In summer of 2026, it was announced that the film would finally be released on 4K Blu-Ray, scheduled for September 22, 2026. It will include a native 4K transfer, full Dolby Vision, Dolby Atmos, and HDR support, as well as 2 all new featurettes. However, all other special features are from previous releases.

==Soundtrack==

The film's musical score was written by Elliot Goldenthal. It received an Oscar nomination for Best Original Score, but lost to The Lion King. The score opens with the Catholic hymn Libera Me slightly rewritten to reflect Louis's character. The opening line "Libera me, Domine, de morte æterna" ("Save me, Lord, from eternal death") was changed to "Libera me, Domine, de vita æterna" ("Save me, Lord, from eternal life").

The end credits cover for "Sympathy for the Devil" was performed by Guns N' Roses. This was the band's last major release before the departure of Slash and Duff McKagan.

==Post-film period==

After the commercial and critical success of Interview with the Vampire, Neil Jordan began development on an adaptation of the novel's sequel, The Vampire Lestat, which ultimately did not materialize. Almost a decade after this film, an adaptation for the third book in the series, The Queen of the Damned, was produced and distributed once again by Warner Bros. Cruise and Pitt did not reprise their roles as Lestat and Louis. Many characters and important plotlines were written out of the film, which actually combined elements of The Vampire Lestat with The Queen of the Damned. The film was negatively received by critics, and Rice dismissed it completely as she felt the filmmakers had "mutilated" her work. During preproduction, Rice had pleaded with the studio not to produce a film of the book just yet since she believed her readers wanted a film based on The Vampire Lestat. Rice offered to write the screenplay herself but was turned down by the studio.

In February 2012, a film adaptation of The Tale of the Body Thief, the fourth book in the series, entered development with Brian Grazer and Ron Howard's film production company, Imagine Entertainment. It was reported that screenwriter Lee Patterson was going to pen the screenplay. However, Rice's son, Christopher, apparently had drafted a screenplay based on the novel that was met with praise from those involved in the developmental stage. Rice later confirmed that creative differences that were beyond those involved resulted in the dismissal of the project in April 2013.

In August 2014, Universal Pictures acquired the rights to the entire Vampire Chronicles series. Alex Kurtzman and Roberto Orci were named as producers, and the deal included the aforementioned screenplay for The Tale of the Body Thief written by Christopher Rice.
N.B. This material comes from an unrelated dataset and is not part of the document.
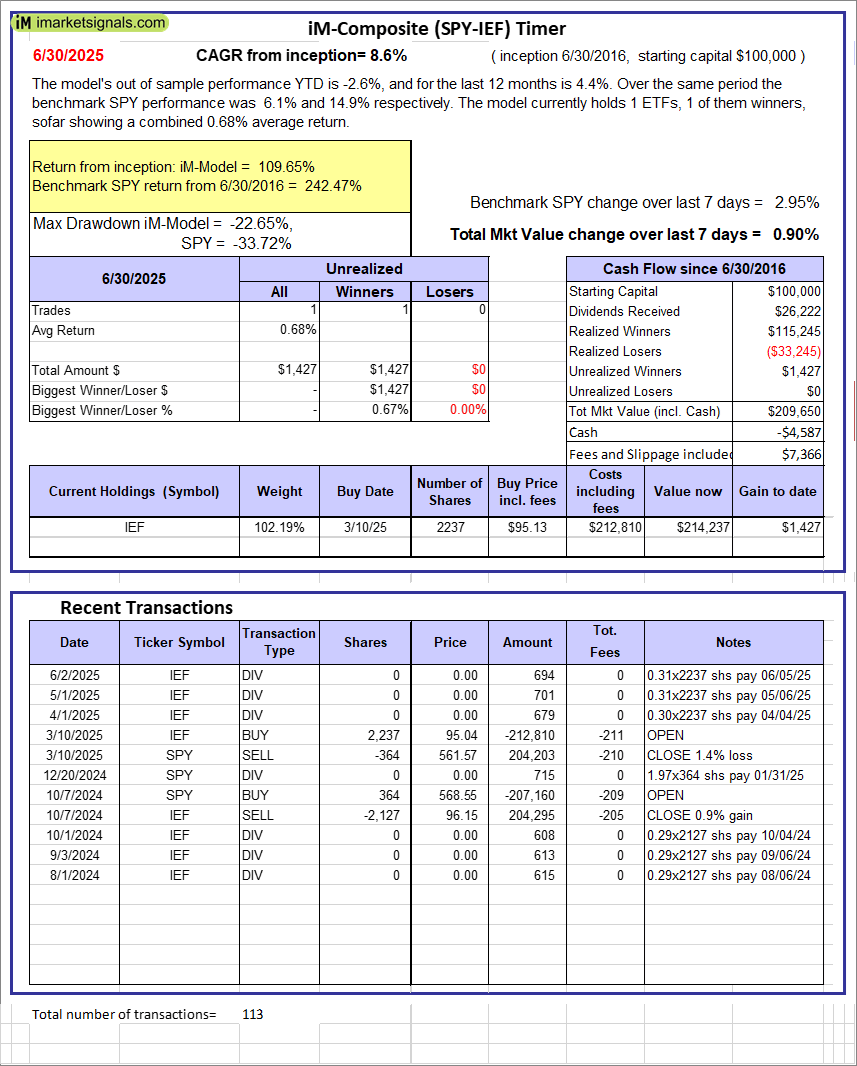Click the Transaction Type column header
Image resolution: width=857 pixels, height=1066 pixels.
[279, 642]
A new film adaptation of the book was written by Josh Boone and was announced in May 2016, with Boone suggesting actor Jared Leto play the role of Lestat. In November 2016, all plans for a theatrical reboot were scrapped, with Rice announcing she had regained the rights to her novels and intended to create a television series starting with The Vampire Lestat.

==Television series==

In June 2021, AMC announced a television adaptation of Interview with the Vampire, giving a series order consisting of seven episodes. The series was created by Rolin Jones, who executive produced alongside Mark Johnson, Alan Taylor, Anne Rice, and Christopher Rice. The novel is adapted through the first two seasons, with elements from The Vampire Lestat being used during season two.